第8回就職差別撤回東京集会

会場風景

 第8回就職差別撤廃東京集会が開かれました。

「『間接差別』禁止の視点から考える、日本の雇用の課題」テーマに

 2007年6月5日(火)13時から、豊島区池袋の豊島公会堂で、第8回就職差別撤廃東京集会が開かれました。会場には、都内の企業、労働組合、教育関係団体などから600人の参加者があつまりました。

社会的差別に関する新しい考え方「間接差別」

 今回の集会のメインテーマは、「『間接差別』禁止の視点から考える、日本の雇用の課題」でした。
 「間接差別」とは、国際社会(ILOや国連、またEUなどの欧米諸国)が提示した新しい社会的差別に関する規定です。
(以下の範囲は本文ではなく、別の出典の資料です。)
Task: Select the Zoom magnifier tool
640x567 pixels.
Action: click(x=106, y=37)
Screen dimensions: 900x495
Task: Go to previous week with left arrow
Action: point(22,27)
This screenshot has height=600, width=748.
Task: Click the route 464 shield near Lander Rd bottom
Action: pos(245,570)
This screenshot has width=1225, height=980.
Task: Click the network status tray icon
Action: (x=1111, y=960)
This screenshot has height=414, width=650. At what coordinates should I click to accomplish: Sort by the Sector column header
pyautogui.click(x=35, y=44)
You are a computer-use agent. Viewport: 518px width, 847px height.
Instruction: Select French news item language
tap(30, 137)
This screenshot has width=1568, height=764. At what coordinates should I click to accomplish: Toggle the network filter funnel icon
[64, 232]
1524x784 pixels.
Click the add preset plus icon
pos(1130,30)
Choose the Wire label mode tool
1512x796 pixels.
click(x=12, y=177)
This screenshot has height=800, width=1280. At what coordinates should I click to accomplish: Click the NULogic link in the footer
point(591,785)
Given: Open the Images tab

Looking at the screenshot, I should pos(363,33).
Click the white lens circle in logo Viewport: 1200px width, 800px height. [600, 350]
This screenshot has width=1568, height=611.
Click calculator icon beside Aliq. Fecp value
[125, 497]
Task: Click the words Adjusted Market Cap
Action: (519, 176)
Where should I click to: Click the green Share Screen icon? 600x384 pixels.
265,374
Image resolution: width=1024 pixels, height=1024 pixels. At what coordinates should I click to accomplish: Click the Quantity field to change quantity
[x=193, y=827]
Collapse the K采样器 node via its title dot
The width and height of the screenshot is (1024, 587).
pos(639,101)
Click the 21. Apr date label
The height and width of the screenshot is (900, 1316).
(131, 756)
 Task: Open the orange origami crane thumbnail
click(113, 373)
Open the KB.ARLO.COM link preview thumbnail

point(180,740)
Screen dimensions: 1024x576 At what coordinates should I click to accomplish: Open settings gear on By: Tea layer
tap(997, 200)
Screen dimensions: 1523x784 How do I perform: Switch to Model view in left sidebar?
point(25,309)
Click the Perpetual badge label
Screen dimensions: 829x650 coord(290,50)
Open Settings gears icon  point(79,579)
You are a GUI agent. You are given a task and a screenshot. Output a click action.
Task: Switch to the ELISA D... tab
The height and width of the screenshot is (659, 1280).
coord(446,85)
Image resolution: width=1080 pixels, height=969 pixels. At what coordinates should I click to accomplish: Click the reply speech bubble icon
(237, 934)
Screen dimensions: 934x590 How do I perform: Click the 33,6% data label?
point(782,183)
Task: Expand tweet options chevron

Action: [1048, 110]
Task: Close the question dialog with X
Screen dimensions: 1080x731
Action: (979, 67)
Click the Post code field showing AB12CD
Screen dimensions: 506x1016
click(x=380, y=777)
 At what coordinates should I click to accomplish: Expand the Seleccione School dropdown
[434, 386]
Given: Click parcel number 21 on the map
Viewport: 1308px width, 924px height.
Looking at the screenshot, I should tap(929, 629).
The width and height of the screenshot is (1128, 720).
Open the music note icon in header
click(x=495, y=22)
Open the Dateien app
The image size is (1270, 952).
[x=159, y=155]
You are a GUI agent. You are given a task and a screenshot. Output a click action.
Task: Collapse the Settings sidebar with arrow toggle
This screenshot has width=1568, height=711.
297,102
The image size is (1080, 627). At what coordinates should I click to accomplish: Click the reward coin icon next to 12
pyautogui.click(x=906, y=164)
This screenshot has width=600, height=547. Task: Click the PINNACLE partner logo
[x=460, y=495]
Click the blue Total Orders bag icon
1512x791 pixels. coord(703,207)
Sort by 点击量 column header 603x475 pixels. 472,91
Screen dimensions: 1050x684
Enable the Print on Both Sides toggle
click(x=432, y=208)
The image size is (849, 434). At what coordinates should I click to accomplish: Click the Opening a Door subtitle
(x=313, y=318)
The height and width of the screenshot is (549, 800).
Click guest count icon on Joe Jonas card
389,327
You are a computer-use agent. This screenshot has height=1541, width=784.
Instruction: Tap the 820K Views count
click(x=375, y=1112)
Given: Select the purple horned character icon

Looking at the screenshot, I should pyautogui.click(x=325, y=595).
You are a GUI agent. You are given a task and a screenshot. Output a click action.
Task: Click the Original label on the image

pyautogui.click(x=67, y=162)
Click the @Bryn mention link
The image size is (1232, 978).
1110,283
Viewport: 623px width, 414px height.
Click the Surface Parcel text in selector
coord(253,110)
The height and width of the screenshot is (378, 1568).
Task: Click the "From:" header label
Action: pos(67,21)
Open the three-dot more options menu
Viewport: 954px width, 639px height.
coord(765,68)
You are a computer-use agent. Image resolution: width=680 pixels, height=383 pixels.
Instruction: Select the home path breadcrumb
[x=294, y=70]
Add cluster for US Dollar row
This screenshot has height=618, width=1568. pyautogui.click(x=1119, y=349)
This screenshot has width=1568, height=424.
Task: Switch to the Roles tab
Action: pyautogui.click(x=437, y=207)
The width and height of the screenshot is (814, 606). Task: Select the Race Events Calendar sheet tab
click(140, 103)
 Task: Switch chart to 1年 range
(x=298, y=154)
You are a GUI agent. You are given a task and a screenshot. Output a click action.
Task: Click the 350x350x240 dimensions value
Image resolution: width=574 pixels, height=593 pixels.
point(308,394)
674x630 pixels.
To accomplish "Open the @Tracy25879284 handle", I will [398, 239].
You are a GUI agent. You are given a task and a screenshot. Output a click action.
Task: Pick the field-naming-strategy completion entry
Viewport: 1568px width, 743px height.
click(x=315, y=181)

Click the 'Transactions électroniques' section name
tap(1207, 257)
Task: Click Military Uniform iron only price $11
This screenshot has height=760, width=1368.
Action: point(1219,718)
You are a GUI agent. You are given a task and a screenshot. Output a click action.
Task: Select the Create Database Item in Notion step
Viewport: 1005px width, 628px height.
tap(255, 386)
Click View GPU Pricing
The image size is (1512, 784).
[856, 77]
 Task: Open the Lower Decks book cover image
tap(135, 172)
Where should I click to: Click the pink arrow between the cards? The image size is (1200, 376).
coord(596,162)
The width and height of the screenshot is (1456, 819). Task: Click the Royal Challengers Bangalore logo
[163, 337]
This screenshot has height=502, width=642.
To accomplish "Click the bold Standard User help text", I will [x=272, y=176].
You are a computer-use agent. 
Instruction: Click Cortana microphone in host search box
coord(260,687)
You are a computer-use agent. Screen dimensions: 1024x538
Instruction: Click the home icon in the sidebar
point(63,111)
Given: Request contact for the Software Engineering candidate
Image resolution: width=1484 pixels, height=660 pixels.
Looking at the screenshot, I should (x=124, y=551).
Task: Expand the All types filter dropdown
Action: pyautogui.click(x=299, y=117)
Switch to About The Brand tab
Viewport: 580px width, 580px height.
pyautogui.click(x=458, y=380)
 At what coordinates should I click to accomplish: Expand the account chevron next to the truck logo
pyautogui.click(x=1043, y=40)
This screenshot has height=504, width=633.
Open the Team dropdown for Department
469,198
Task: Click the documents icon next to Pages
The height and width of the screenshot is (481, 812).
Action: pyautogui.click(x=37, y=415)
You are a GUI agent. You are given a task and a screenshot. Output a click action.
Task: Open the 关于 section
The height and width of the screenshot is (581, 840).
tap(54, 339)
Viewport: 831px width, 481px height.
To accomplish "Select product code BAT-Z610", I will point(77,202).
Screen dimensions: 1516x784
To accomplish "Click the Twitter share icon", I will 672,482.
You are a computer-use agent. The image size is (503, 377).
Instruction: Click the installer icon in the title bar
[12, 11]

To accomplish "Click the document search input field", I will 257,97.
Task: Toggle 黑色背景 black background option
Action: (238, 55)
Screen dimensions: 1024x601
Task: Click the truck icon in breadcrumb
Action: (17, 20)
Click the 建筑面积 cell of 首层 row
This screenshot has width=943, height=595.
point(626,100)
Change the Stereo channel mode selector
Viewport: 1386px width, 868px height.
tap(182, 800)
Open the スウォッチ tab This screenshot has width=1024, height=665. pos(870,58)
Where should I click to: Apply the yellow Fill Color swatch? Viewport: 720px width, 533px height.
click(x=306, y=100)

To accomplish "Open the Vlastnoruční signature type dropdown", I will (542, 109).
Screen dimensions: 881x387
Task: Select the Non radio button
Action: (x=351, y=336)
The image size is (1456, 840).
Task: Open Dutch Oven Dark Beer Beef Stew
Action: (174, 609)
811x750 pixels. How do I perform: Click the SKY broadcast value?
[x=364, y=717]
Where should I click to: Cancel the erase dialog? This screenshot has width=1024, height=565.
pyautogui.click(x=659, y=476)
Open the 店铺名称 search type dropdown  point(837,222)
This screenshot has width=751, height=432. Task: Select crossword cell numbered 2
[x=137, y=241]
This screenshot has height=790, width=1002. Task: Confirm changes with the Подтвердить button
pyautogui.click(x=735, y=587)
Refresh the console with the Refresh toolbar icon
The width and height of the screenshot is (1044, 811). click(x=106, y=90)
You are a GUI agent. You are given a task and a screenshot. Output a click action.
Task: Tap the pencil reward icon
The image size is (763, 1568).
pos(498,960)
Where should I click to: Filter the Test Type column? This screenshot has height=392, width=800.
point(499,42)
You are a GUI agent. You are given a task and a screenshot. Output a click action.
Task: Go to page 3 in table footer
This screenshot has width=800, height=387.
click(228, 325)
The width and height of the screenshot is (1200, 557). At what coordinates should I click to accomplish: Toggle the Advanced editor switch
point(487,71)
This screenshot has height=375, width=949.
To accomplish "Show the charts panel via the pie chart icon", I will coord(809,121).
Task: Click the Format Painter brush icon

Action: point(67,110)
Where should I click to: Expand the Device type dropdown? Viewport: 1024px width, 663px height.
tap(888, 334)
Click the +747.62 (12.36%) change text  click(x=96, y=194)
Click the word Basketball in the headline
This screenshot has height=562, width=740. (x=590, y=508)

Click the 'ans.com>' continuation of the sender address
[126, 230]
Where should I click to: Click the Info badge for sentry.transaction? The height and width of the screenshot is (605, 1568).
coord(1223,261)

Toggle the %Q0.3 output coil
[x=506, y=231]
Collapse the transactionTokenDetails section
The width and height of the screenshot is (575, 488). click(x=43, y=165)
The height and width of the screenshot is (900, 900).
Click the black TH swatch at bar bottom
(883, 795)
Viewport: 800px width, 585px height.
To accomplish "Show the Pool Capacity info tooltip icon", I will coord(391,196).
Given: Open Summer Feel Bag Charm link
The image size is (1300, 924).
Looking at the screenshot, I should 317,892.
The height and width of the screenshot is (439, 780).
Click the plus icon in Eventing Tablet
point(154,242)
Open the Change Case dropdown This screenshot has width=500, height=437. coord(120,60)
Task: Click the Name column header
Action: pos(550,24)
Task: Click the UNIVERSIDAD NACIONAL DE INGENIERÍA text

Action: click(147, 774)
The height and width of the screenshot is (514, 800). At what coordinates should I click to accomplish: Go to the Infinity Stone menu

特定のアイデンティティー(や社会的属性)を持つ諸個人が、必ずしもそれを理由に直接差別の対象とされていなくても、何らかの制度や慣行等によって「結果的に不利益を受ける」ことがあった場合、これを「間接差別」と呼びます。
 例えば、ある企業が印刷工場の労働者を採用する際、「高卒以上の学歴を有する者」という制限を設けて採用希望者を募ったとします、この場合企業は、直接的に応募者を学歴で差別したことになります。しかし、もしも応募要件上学歴が「不問」であったとしても、入社試験の問題のほとんどが大学検定と同レベルの設問で構成されていたらどうでしょう。結果的には、学歴を限定した場合と何ら違わないことが想定されます。つまり、合格者は高卒以上の学歴を有する者が圧倒的となるでしょう。この場合、企業は応募者の学歴に関して間接差別をしたことになるわけです。
 今、国際社会では、「間接差別も、直接差別と同様に禁止する」という大きな流れができつつあります。日本でも2007年4月1日に施行された改正「男女雇用機会均等法」の中で、はじめて「間接差別」の禁止が盛り込まれ、注目を集めるようになりました。
 今回の集会では、この「間接差別」禁止という新たな視点から、日本の雇用、特に採用時の課題は何であるかを考えました。
 集会では、竹村毅・集会実行委員長(元労働省大臣官房参事官)が、メインテーマに添って基調講演をおこないました。竹村委員長は、「間接差別とは何か」という疑問について、この考え方が生まれてきた歴史的背景や国際的潮流について丁寧に解説しました。そして「日本ではとりあえず『改正男女雇用機会均等法』でまず取り入れられたが、今後様々な法令や制度にこの考え方が組み入れられるだろう」と述べました。
 集会では、「ハローワークの役割」と題して、東京労働局職業安定部の森泉尚人職業対策課長補佐から、また「進路保障の現状と課題」と題して、東京都同和教育研究協議会々員の金玉煕都立竹台高校教諭からそれぞれ報告を受けました。
 来年の集会は、2008年6月5日(木)におなじく豊島公会堂で開催される予定です。